## Records drawn from a dataset:
--- START ---
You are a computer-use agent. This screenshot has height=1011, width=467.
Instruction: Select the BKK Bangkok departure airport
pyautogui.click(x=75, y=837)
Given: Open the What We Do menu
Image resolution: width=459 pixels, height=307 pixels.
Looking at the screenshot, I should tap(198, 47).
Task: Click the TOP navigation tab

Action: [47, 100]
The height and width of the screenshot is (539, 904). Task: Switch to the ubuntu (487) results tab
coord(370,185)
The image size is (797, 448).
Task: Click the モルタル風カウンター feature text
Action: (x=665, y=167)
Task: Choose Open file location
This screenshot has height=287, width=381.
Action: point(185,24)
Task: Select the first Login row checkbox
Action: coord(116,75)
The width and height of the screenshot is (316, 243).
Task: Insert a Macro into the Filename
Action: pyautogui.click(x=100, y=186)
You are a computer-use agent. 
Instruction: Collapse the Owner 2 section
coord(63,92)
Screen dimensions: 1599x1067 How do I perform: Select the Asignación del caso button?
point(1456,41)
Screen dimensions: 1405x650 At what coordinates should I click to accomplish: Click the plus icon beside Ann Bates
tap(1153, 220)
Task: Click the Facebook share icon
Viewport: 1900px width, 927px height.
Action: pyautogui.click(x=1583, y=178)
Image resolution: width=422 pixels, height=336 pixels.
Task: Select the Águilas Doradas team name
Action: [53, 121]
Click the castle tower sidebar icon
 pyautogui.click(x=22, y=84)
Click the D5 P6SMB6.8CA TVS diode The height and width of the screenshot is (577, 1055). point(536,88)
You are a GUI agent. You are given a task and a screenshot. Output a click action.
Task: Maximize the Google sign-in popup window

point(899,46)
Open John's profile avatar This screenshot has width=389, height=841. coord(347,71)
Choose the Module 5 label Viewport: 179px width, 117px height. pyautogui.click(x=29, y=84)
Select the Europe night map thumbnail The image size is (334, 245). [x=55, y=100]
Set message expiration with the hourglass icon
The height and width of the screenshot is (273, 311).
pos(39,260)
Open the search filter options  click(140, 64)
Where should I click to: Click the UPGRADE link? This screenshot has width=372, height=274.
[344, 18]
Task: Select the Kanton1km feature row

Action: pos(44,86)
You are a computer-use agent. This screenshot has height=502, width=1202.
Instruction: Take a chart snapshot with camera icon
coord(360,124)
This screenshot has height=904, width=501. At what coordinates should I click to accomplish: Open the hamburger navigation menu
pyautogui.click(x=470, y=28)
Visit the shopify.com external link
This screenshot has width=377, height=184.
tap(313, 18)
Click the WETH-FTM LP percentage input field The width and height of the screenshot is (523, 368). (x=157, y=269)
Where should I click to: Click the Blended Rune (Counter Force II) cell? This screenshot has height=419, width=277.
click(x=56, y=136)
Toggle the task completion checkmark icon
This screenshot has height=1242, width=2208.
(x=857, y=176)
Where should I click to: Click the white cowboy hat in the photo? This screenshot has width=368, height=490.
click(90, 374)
--- END ---
## What to produce:
Each entry shown above is to be duplicated exactly.

## Answer to this task:
You are a computer-use agent. This screenshot has height=1011, width=467.
Instruction: Select the BKK Bangkok departure airport
pyautogui.click(x=75, y=837)
Given: Open the What We Do menu
Image resolution: width=459 pixels, height=307 pixels.
Looking at the screenshot, I should tap(198, 47).
Task: Click the TOP navigation tab

Action: [47, 100]
The height and width of the screenshot is (539, 904). Task: Switch to the ubuntu (487) results tab
coord(370,185)
The image size is (797, 448).
Task: Click the モルタル風カウンター feature text
Action: (x=665, y=167)
Task: Choose Open file location
This screenshot has height=287, width=381.
Action: point(185,24)
Task: Select the first Login row checkbox
Action: coord(116,75)
The width and height of the screenshot is (316, 243).
Task: Insert a Macro into the Filename
Action: pyautogui.click(x=100, y=186)
You are a computer-use agent. 
Instruction: Collapse the Owner 2 section
coord(63,92)
Screen dimensions: 1599x1067 How do I perform: Select the Asignación del caso button?
point(1456,41)
Screen dimensions: 1405x650 At what coordinates should I click to accomplish: Click the plus icon beside Ann Bates
tap(1153, 220)
Task: Click the Facebook share icon
Viewport: 1900px width, 927px height.
Action: pyautogui.click(x=1583, y=178)
Image resolution: width=422 pixels, height=336 pixels.
Task: Select the Águilas Doradas team name
Action: [53, 121]
Click the castle tower sidebar icon
 pyautogui.click(x=22, y=84)
Click the D5 P6SMB6.8CA TVS diode The height and width of the screenshot is (577, 1055). point(536,88)
You are a GUI agent. You are given a task and a screenshot. Output a click action.
Task: Maximize the Google sign-in popup window

point(899,46)
Open John's profile avatar This screenshot has width=389, height=841. coord(347,71)
Choose the Module 5 label Viewport: 179px width, 117px height. pyautogui.click(x=29, y=84)
Select the Europe night map thumbnail The image size is (334, 245). [x=55, y=100]
Set message expiration with the hourglass icon
The height and width of the screenshot is (273, 311).
pos(39,260)
Open the search filter options  click(140, 64)
Where should I click to: Click the UPGRADE link? This screenshot has width=372, height=274.
[344, 18]
Task: Select the Kanton1km feature row

Action: pos(44,86)
You are a computer-use agent. This screenshot has height=502, width=1202.
Instruction: Take a chart snapshot with camera icon
coord(360,124)
This screenshot has height=904, width=501. At what coordinates should I click to accomplish: Open the hamburger navigation menu
pyautogui.click(x=470, y=28)
Visit the shopify.com external link
This screenshot has width=377, height=184.
tap(313, 18)
Click the WETH-FTM LP percentage input field The width and height of the screenshot is (523, 368). (x=157, y=269)
Where should I click to: Click the Blended Rune (Counter Force II) cell? This screenshot has height=419, width=277.
click(x=56, y=136)
Toggle the task completion checkmark icon
This screenshot has height=1242, width=2208.
(x=857, y=176)
Where should I click to: Click the white cowboy hat in the photo? This screenshot has width=368, height=490.
click(90, 374)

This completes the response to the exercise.